SCORE: local black walnuts

I finally made it to the Shaker Square Farmers Market this morning (they're only open Saturdays until noon, which is kind of a challenge for me) and scored some black walnuts. It's cookie time! (see recipe below).Black walnuts have about three times as much flavor as the ordinary kind. Smoky, earthy, intense. They're also about three times as hard to open. Here's how:

Black walnuts are hidden inside these things that look like green tennis balls that fall from trees. They stink, they stain everything, and it's confoundingly difficult to get the green fibrous crap off the outside. This is one of those deals where the harder you try, the less progress you make. The best way is laissez faire: dump your harvest of tennis balls in the ruts of your driveway and drive over them until you see the brown nut shells inside.

Note: squirrels are very well equipped to deal with black walnuts. Don't leave them outside indefinitely.

Once you've got the brown guys pictured above, put them into a couple layers of tough plastic bags and beat on them with a hammer. It should then be possible to get most of the nutmeats out. Like I said, this is labor intensive.

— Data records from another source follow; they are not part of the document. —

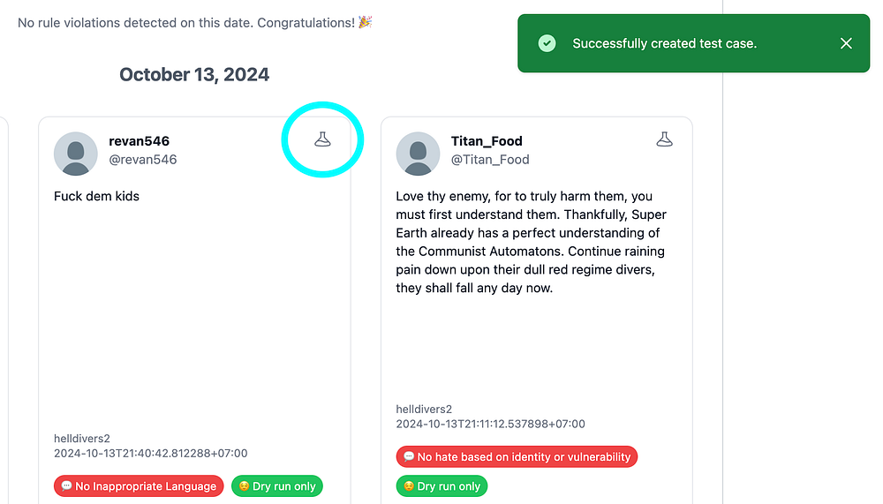Click "Dry run only" badge on revan546's post
This screenshot has width=883, height=504.
pyautogui.click(x=277, y=486)
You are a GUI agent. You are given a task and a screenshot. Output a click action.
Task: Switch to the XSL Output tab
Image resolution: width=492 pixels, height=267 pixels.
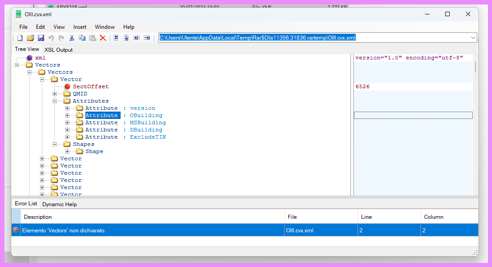point(58,50)
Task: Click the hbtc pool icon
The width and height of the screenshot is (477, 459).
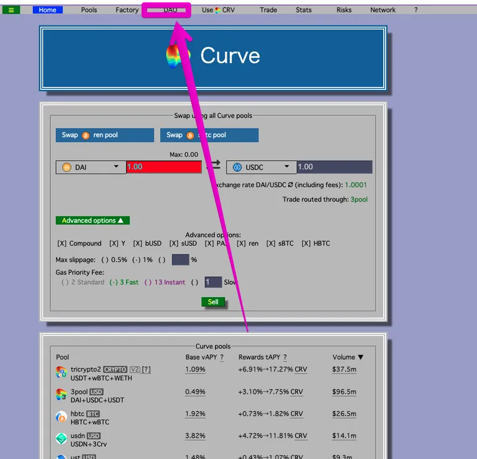Action: pos(61,416)
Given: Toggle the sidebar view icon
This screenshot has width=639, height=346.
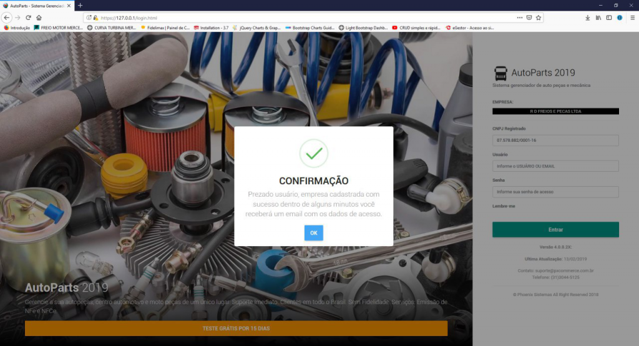Looking at the screenshot, I should tap(609, 17).
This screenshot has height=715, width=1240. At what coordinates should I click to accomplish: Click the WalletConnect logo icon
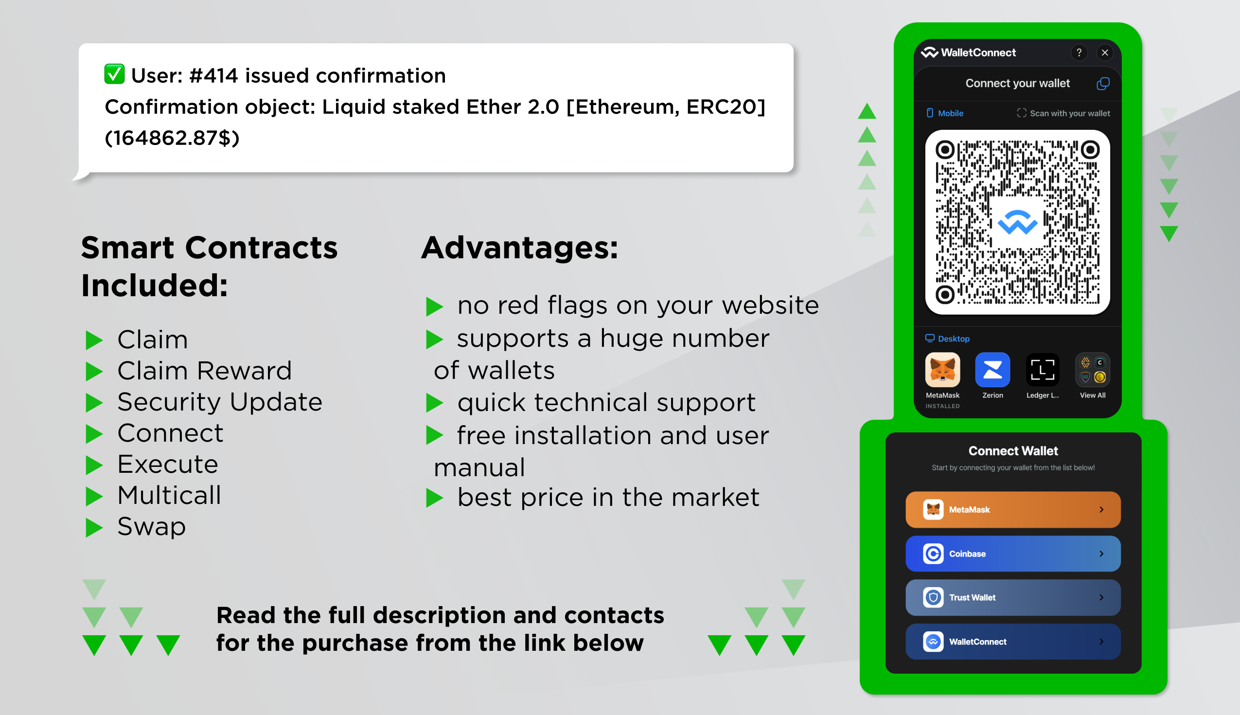[931, 54]
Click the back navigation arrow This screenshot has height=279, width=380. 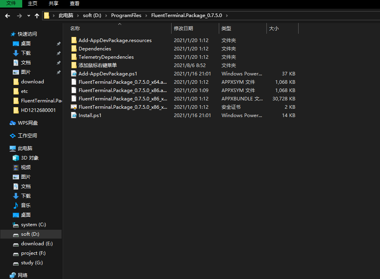[7, 15]
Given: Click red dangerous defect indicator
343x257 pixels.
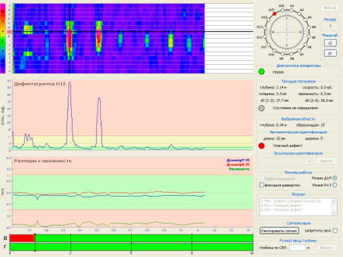Looking at the screenshot, I should [x=261, y=146].
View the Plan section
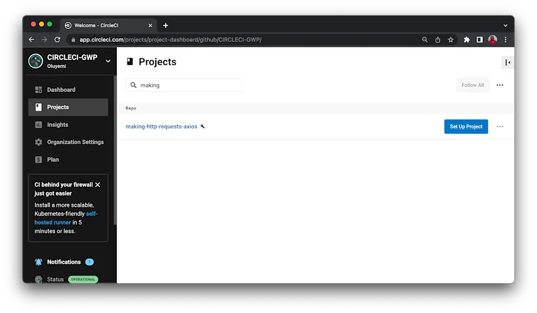 pyautogui.click(x=53, y=159)
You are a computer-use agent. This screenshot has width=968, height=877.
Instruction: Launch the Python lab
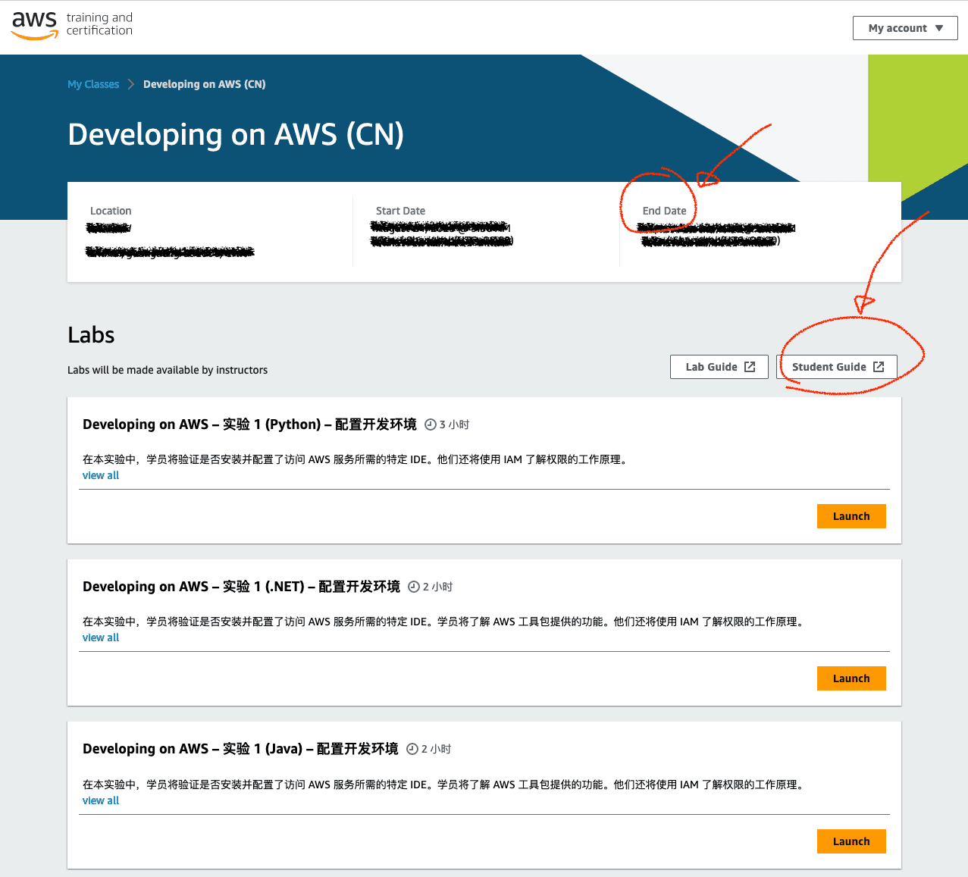click(x=851, y=516)
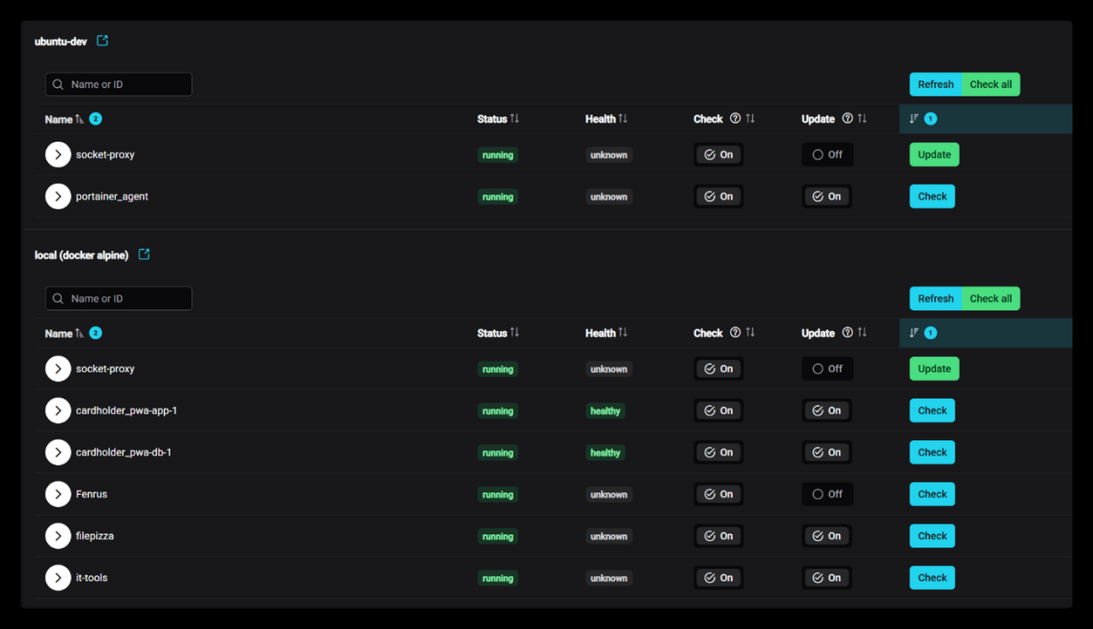Click Check all for local docker alpine

coord(991,298)
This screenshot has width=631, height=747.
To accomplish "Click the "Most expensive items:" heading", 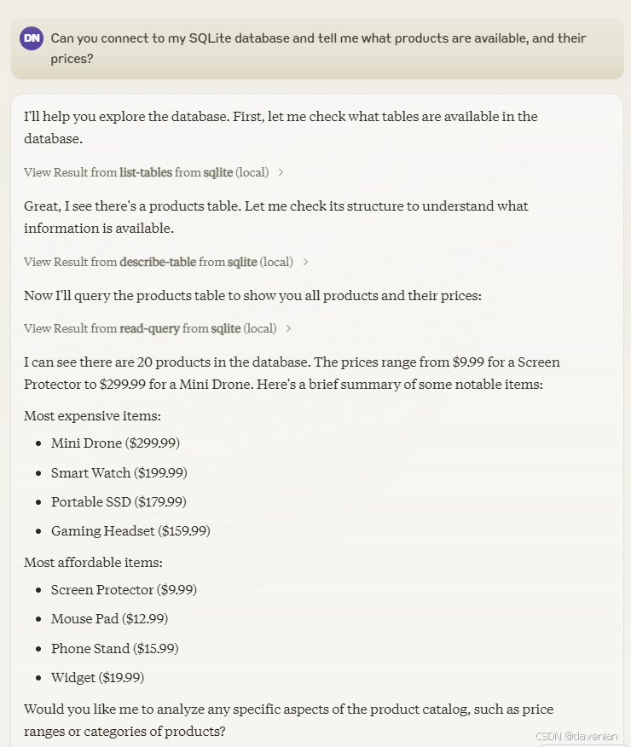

Here's a recipe that raises eyebrows:
8 oz semisweet chocolate
3 oz unsweetened chocolate
8 tbsp unsalted butter
3 eggs
1 1/4 c sugar
2 tsp vanilla extract
2/3 c bleached all-purpose flour
1/2 tsp taking powder
1/4 tsp salt
1 1/2 c (about 9 oz) chocolate chips
1 1/2 c (about 6 oz) chopped black walnuts
1 1/2 c (about 6 oz) chopped pecans
Combine the ingredients in the usual cookie way. Bake at 325 for 12-15 minutes.